• [Problem statement]
Copy the listing below word for word, from the line containing "Where should I click to: Click the user" through the line containing "Looking at the", including both. Leave the pictures out.

+ + + + +

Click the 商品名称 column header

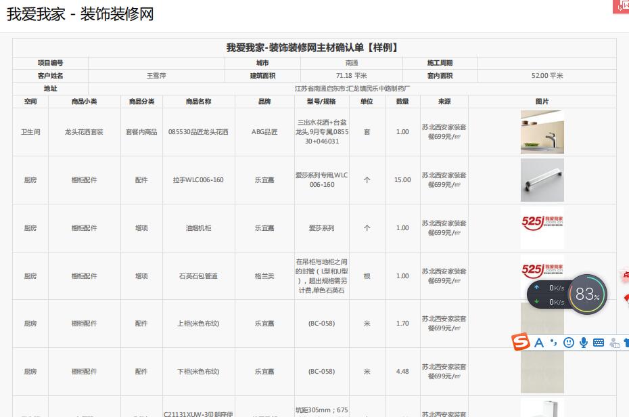coord(198,102)
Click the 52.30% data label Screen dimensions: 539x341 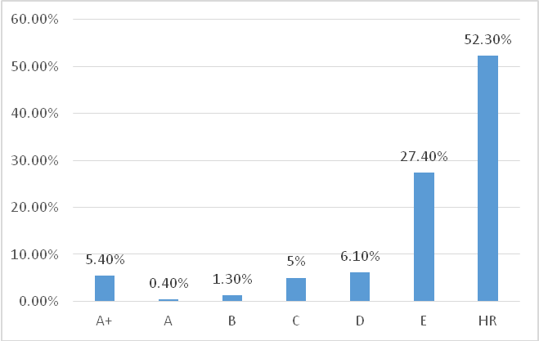click(x=487, y=38)
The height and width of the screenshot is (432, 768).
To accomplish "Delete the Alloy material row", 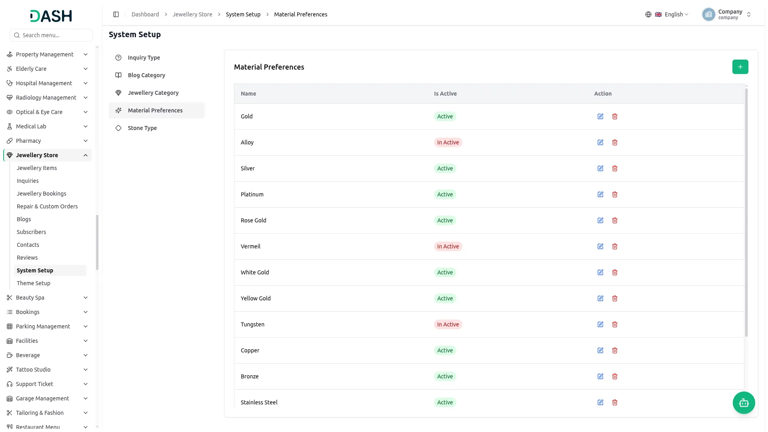I will tap(615, 142).
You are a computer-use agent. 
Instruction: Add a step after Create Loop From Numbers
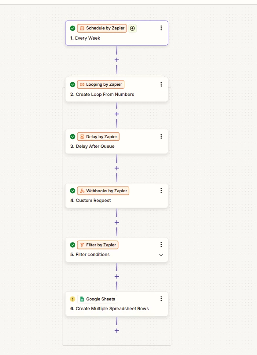pos(117,114)
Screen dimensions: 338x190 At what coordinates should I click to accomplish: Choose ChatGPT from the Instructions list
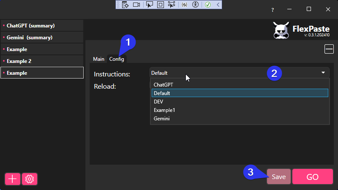click(164, 84)
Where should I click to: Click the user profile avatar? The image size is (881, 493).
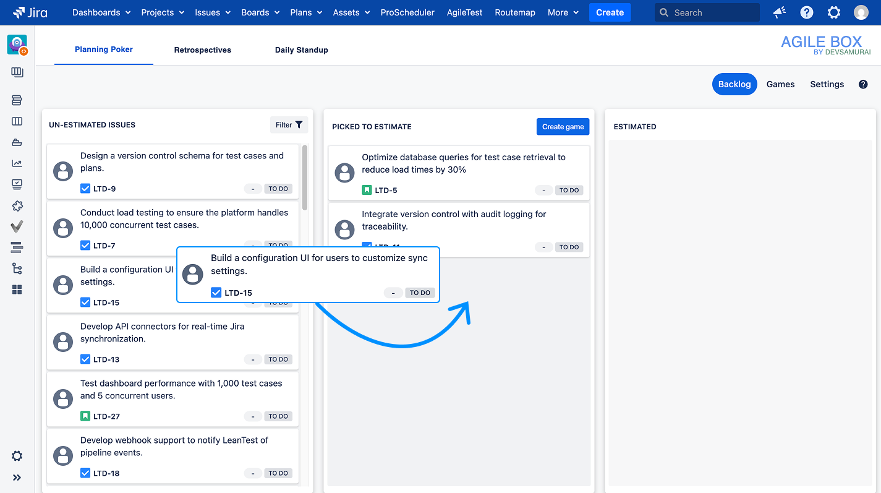pyautogui.click(x=861, y=12)
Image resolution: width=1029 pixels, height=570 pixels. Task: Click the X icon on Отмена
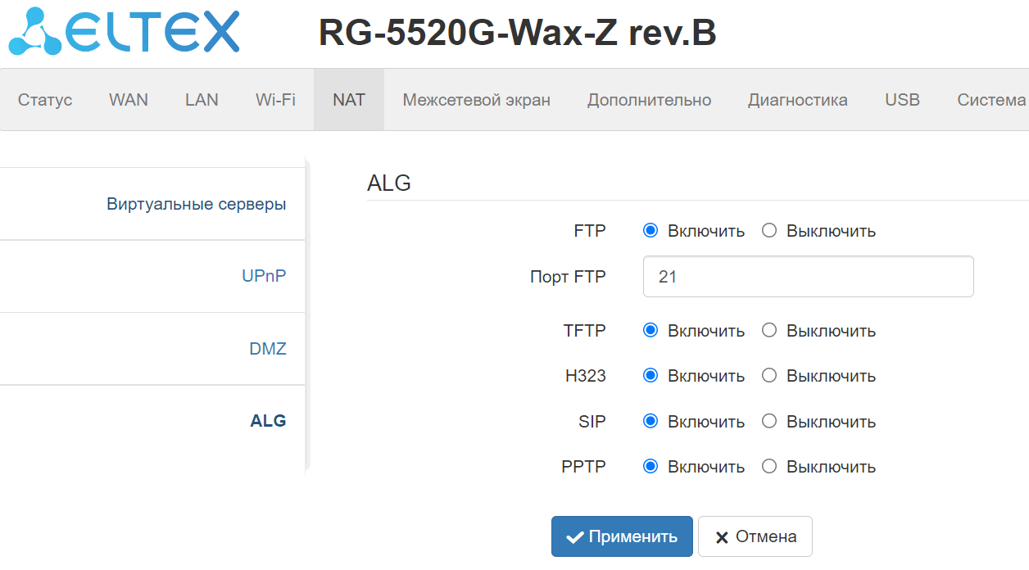(722, 537)
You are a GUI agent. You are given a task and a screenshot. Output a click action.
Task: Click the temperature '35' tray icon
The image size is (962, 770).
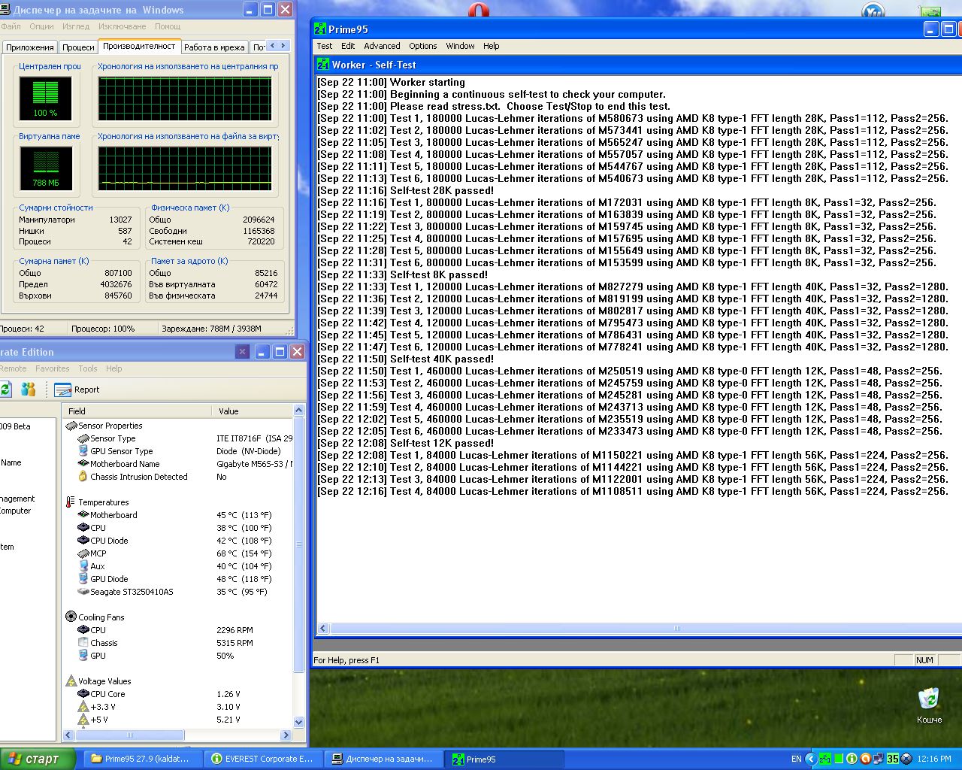892,759
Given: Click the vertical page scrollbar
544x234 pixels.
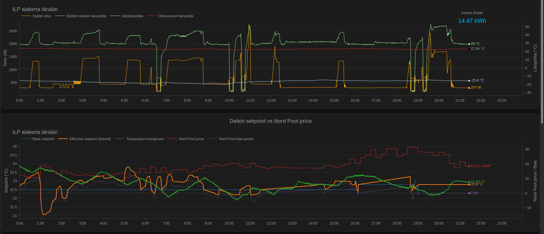Looking at the screenshot, I should click(542, 62).
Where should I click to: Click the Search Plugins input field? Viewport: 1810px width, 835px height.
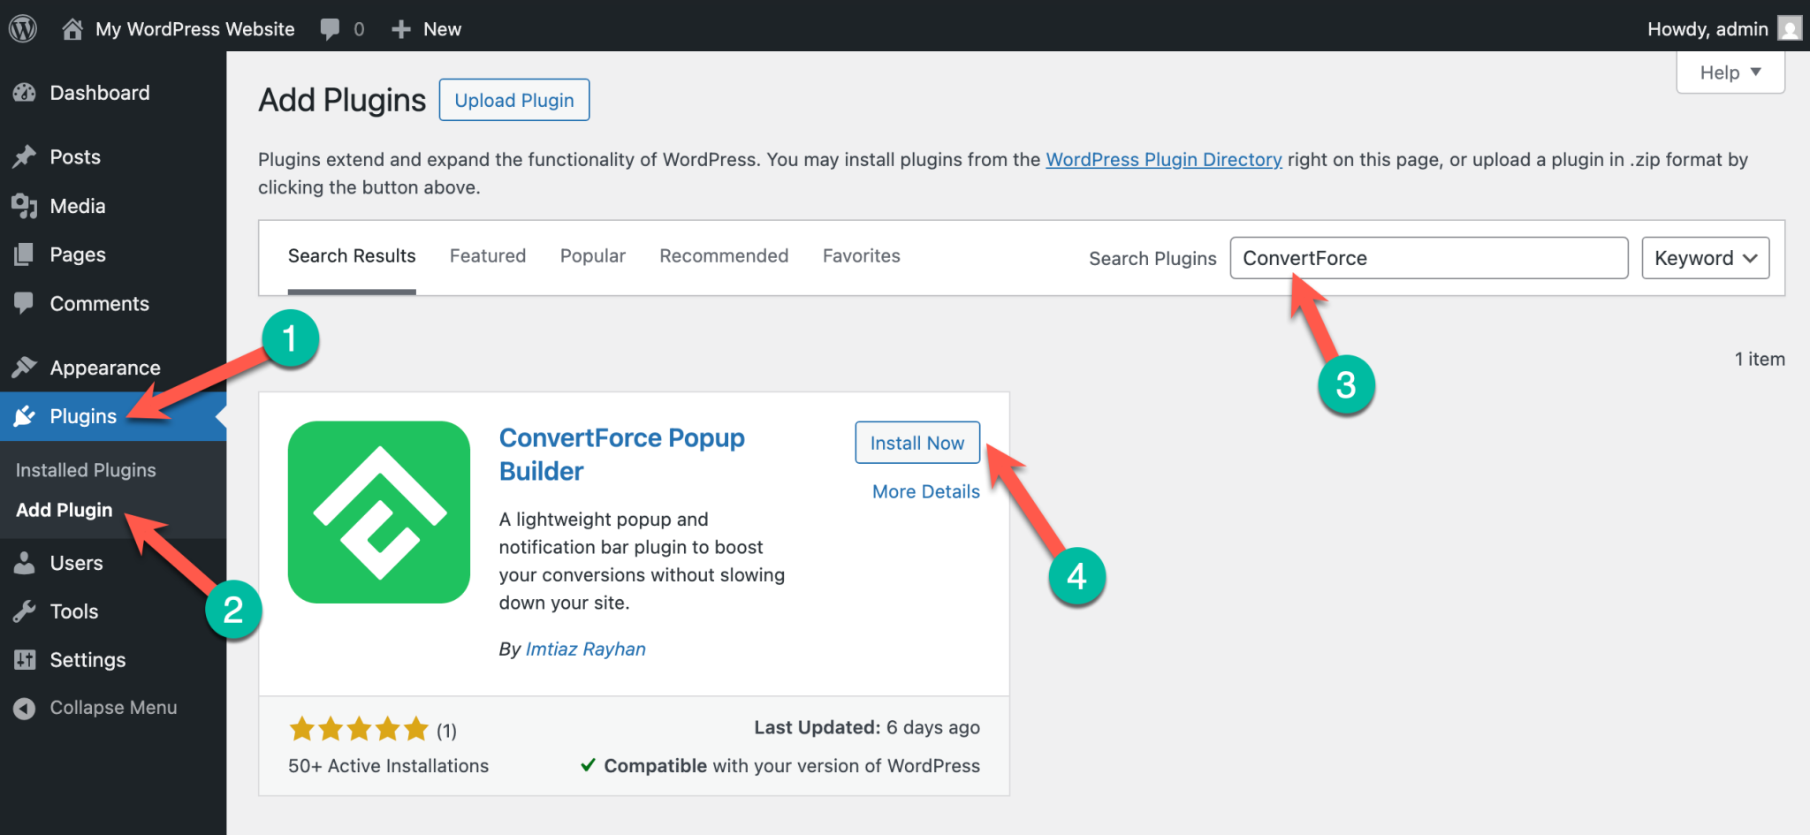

+ + + + +

• [Result]
Where should I click to: Click the user profile avatar? The image size is (881, 493).
pyautogui.click(x=861, y=12)
Image resolution: width=1029 pixels, height=570 pixels. Task: Click the X icon on Отмена
(722, 537)
You are a GUI agent. You are given a task and a screenshot. Output a click action.
Task: Click the temperature '35' tray icon
The image size is (962, 770).
892,759
Given: Click the vertical page scrollbar
544x234 pixels.
Looking at the screenshot, I should click(542, 62).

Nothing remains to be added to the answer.